Please copy the rows below word for word, keeping every line as it appears.

--- Start of Excerpted records ---

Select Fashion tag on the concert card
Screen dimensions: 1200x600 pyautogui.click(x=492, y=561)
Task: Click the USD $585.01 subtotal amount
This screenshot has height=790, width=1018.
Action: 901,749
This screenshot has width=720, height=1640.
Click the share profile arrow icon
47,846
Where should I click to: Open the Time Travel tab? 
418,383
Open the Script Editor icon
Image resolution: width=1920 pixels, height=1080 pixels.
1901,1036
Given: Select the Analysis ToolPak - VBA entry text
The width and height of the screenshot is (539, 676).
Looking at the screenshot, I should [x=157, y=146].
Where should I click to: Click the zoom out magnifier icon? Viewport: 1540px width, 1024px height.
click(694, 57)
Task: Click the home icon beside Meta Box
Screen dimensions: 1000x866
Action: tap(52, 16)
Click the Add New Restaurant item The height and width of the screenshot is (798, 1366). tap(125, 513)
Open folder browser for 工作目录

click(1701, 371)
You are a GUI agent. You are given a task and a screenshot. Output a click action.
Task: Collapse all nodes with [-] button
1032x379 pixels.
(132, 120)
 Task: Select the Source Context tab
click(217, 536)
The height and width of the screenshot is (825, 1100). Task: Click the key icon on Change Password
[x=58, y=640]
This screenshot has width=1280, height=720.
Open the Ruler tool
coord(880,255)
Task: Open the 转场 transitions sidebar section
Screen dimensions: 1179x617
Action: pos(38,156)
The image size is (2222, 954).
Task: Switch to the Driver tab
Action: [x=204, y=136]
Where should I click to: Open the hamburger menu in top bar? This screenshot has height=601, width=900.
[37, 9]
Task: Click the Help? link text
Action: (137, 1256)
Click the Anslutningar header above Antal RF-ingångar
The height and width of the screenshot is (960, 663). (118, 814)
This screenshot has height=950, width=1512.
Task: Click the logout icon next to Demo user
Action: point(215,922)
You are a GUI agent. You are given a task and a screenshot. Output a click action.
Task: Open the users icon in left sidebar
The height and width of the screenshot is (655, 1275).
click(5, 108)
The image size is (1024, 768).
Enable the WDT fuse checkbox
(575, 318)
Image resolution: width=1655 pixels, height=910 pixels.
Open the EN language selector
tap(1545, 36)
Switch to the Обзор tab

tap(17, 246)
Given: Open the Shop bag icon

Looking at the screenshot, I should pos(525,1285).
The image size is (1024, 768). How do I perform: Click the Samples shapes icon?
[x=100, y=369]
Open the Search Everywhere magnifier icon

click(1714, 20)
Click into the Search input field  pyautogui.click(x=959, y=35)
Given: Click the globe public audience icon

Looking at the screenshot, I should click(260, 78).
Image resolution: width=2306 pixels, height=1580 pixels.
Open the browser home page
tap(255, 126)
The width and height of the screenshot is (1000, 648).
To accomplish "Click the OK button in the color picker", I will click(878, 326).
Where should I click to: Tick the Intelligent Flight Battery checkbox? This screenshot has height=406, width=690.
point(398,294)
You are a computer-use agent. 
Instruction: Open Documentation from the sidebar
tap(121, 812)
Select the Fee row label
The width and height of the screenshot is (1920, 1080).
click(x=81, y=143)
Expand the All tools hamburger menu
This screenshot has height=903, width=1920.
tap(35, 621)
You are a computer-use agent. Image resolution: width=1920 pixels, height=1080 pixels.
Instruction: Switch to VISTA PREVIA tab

--- End of Excerpted records ---

**Written reply:**
Select Fashion tag on the concert card
Screen dimensions: 1200x600 pyautogui.click(x=492, y=561)
Task: Click the USD $585.01 subtotal amount
This screenshot has height=790, width=1018.
Action: 901,749
This screenshot has width=720, height=1640.
Click the share profile arrow icon
47,846
Where should I click to: Open the Time Travel tab? 
418,383
Open the Script Editor icon
Image resolution: width=1920 pixels, height=1080 pixels.
1901,1036
Given: Select the Analysis ToolPak - VBA entry text
The width and height of the screenshot is (539, 676).
Looking at the screenshot, I should [x=157, y=146].
Where should I click to: Click the zoom out magnifier icon? Viewport: 1540px width, 1024px height.
click(694, 57)
Task: Click the home icon beside Meta Box
Screen dimensions: 1000x866
Action: tap(52, 16)
Click the Add New Restaurant item The height and width of the screenshot is (798, 1366). tap(125, 513)
Open folder browser for 工作目录

click(1701, 371)
You are a GUI agent. You are given a task and a screenshot. Output a click action.
Task: Collapse all nodes with [-] button
1032x379 pixels.
(132, 120)
 Task: Select the Source Context tab
click(217, 536)
The height and width of the screenshot is (825, 1100). Task: Click the key icon on Change Password
[x=58, y=640]
This screenshot has width=1280, height=720.
Open the Ruler tool
coord(880,255)
Task: Open the 转场 transitions sidebar section
Screen dimensions: 1179x617
Action: pos(38,156)
The image size is (2222, 954).
Task: Switch to the Driver tab
Action: [x=204, y=136]
Where should I click to: Open the hamburger menu in top bar? This screenshot has height=601, width=900.
[37, 9]
Task: Click the Help? link text
Action: (137, 1256)
Click the Anslutningar header above Antal RF-ingångar
The height and width of the screenshot is (960, 663). (118, 814)
This screenshot has height=950, width=1512.
Task: Click the logout icon next to Demo user
Action: point(215,922)
You are a GUI agent. You are given a task and a screenshot. Output a click action.
Task: Open the users icon in left sidebar
The height and width of the screenshot is (655, 1275).
click(5, 108)
The image size is (1024, 768).
Enable the WDT fuse checkbox
(575, 318)
Image resolution: width=1655 pixels, height=910 pixels.
Open the EN language selector
tap(1545, 36)
Switch to the Обзор tab

tap(17, 246)
Given: Open the Shop bag icon

Looking at the screenshot, I should pos(525,1285).
The image size is (1024, 768). How do I perform: Click the Samples shapes icon?
[x=100, y=369]
Open the Search Everywhere magnifier icon

click(1714, 20)
Click into the Search input field  pyautogui.click(x=959, y=35)
Given: Click the globe public audience icon

Looking at the screenshot, I should click(260, 78).
Image resolution: width=2306 pixels, height=1580 pixels.
Open the browser home page
tap(255, 126)
The width and height of the screenshot is (1000, 648).
To accomplish "Click the OK button in the color picker", I will click(878, 326).
Where should I click to: Tick the Intelligent Flight Battery checkbox? This screenshot has height=406, width=690.
point(398,294)
You are a computer-use agent. 
Instruction: Open Documentation from the sidebar
tap(121, 812)
Select the Fee row label
The width and height of the screenshot is (1920, 1080).
click(x=81, y=143)
Expand the All tools hamburger menu
This screenshot has height=903, width=1920.
tap(35, 621)
You are a computer-use agent. Image resolution: width=1920 pixels, height=1080 pixels.
Instruction: Switch to VISTA PREVIA tab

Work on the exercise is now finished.